* Instruction *
Carry on the sermon on Hebrews 1:1-4, starting right after its last sentence.
— START OF Text —
Who is Jesus? (Hebrews 1:1-4)
Big Idea: Because Jesus is incomparable, looking at him — really looking at him — can change your life forever.
Think of the greatest people who ever lived:
- Isaac Newton
- Leonardo da Vinci
- William Shakespeare
- Albert Einstein
- Gutenberg
- Winston Churchill
- Moses
- David
We could go on and on. Human history is full of great figures who have changed the course of history. Even though they’re gone, their names live on. Their contributions to the world continue to shape us today.
“Who are these people, even the greatest saints, compared with Jesus Christ?” asks Mark Jones, a pastor in Vancouver.
They are like a grain of sand compared with Mount Everest.
What is Samson’s strength compared with that of Jesus, who was raised in power? What is Solomon’s wisdom compared with that of the one in whom all the treasures of wisdom are contained? What is Methuselah’s age compared with the age of the one who inhabits the places of eternity? What are Paul’s visions of heaven compared with the sight of the Lord of heaven? What are Elisha’s miracles compared with the incarnation and resurrection of the God-man?
There is nobody who ever lived like Jesus.
Perhaps the most important thing you will ever do in your life is to get to know Jesus.
If you’re investigating Christianity, you are so welcome here. We want this church to be a place where you can come and ask questions about who Jesus is. But it’s important that you ask the most important questions as you investigate Christianity, and the most important question you can ask is this: who is Jesus? Christianity rises and falls on that question. A lot of other questions are secondary or tertiary, but this one is central. Who is Jesus? Few questions matter more.
But this is also an important question for Christians to ask. According to the Puritan writer John Owen, beholding the glory of Christ is “one of the greatest privileges and advancements that believers are capable of in this world, or that which is to come.” In other words, it doesn’t get any better than that!
No matter who you are and where you are spiritually, it’s good for us to get to know Jesus. And today’s passage is going to help us.
Long ago, someone wrote a letter to a group of Christians who were struggling spiritually. They were tempted to drift away from Christianity. To deal with this problem, the author began with one of the most beautiful sentences in all of Scripture. This sentence is about one person: Jesus.
I want to be honest. We’re going to look at the portrait of Jesus in this passage, but we’re just going to be scraping the surface today. There is so much more that could be said from this one sentence in the passage. This is going to be a little like arriving at the Louvre in Paris and being told that you have five minutes to look around.
I encourage you to go deeper than this sermon. Go home and spend some time in this passage. Meditate in it. Chew on it. Savor it. Chew on it like a dog chews on a bone. Don’t let any morsel of spiritual nourishment behind.
This is going to give us what we need most. Whether you’re investigating Christianity or whether you’ve been a Christian for decades, there’s nothing more important than beholding the glory of Christ. There’s no more important question to answer than this one: who is Jesus? There’s no greater privilege, in this world or the next, than to gaze at the glory of Jesus.
Seven Things to Know About Jesus
So who is Jesus? This passage answers this question with seven things we need to know about Jesus.
One: Jesus is the pinnacle of God’s revelation.
“Long ago, at many times and in many ways, God spoke to our fathers by the prophets, but in these last days he has spoken to us by his Son…” (Hebrews 1:1-2)
— END OF Text —
— START OF Source excerpt —
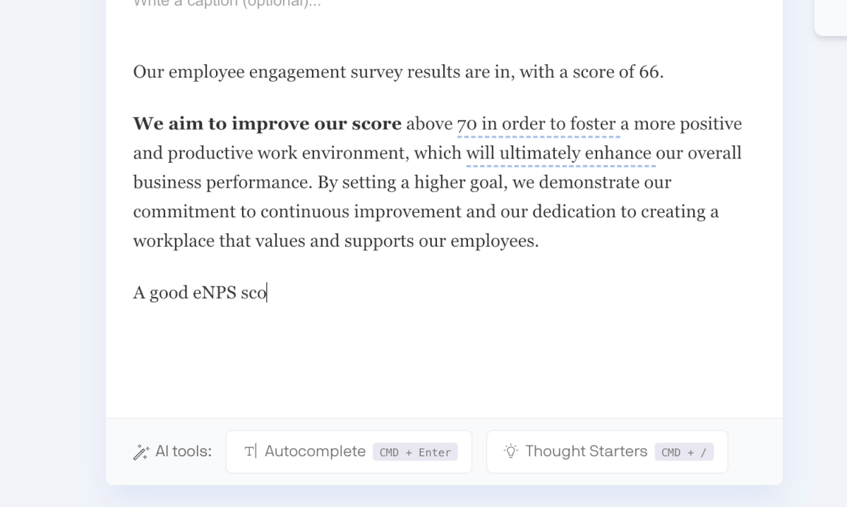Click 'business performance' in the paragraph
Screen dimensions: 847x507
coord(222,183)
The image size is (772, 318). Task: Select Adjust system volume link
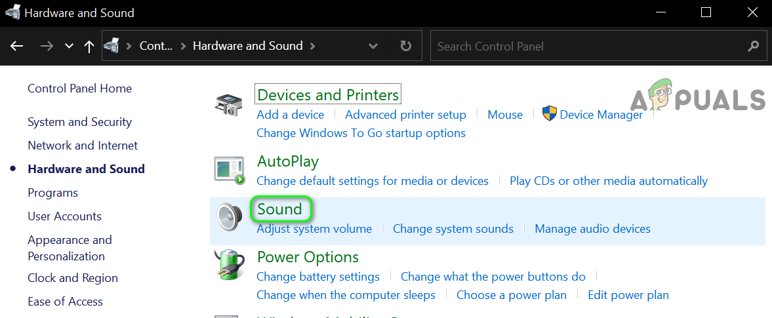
— END OF Source excerpt —
* Output below *
We looked at this last week, so I won’t spend a lot of time here. God has revealed himself to us. We don’t have to wonder what he’s like. Over thousands of years, God has revealed himself to us in various ways. God wants us to know him.
But before Jesus came along, God’s revelation was “partial, fragmentary, preparatory and incomplete” (Raymond Brown). But then Jesus came along. “In Christ he spoke fully, decisively, finally and perfectly.”
Char and I sometimes talk to each other when we’re in different parts of the house. It really doesn’t work. I find myself saying, “What did you say?” But if it’s important, Char will get right in my face. She will look at me in the eyes and say whatever she wants to say clearly and perfectly so that I can’t misunderstand. Through Jesus, God speaks to us loudly and clearly.
That’s what God has done for us in Jesus. Jesus is God’s ultimate word to his people. Jesus is the clearest revelation of what God wants us to know.
Two: Jesus is God’s Son.
Verse 2 calls Jesus “God’s Son.”
We’re getting into deep waters here. Jesus is more than a great leader, a good man, a captivating teacher. He is God’s Son. In other words, Jesus is no ordinary man, but God himself. The writer’s about to unpack this more in some of the other things that he tells us.
This alone makes Jesus worth looking at. Jesus is unlike any other human who ever lived, because he is God. This is the doctrine of the Trinity.
God is one God, but He is One God who eternally exists as three distinct persons — the Father, the Son, and the Spirit. Each person is fully God. But the Father is not the Son, and the Holy Spirit is not the Father or the Son, but they are the triune God who is perfectly one and distinct in three persons. (J.T. English and Jen Wilkin)
When you look at Jesus, you are not just looking at another person. You are looking at God who became one of us. Jesus is God himself.
There is more here in this single statement than we can ever understand. Spurgeon said:
If I were to try to explain it … I should but conduct you where I should soon be entirely out of my depth, and very likely I should drown all that I could tell you in floods of words. Deity is not to be explained, but to be adored; and the Sonship of Christ is to be accepted as a truth of revelation, to be apprehended by faith, though it cannot be comprehended by the understanding.
You and I can’t understand its complexities, but we can look at Jesus and recognize that he’s far more than any other person who’s ever lived. He is:
“God of God, Light of Light, very God of very God.” He is co-equal with the Father; though how that is, we know not. He stands in the nearest possible relationship to the Father, —a relationship of intense love and delight, so that the Father says of him, “This is my beloved Son.” Yea, he is one with the Father, so that there is no separating them. (Spurgeon)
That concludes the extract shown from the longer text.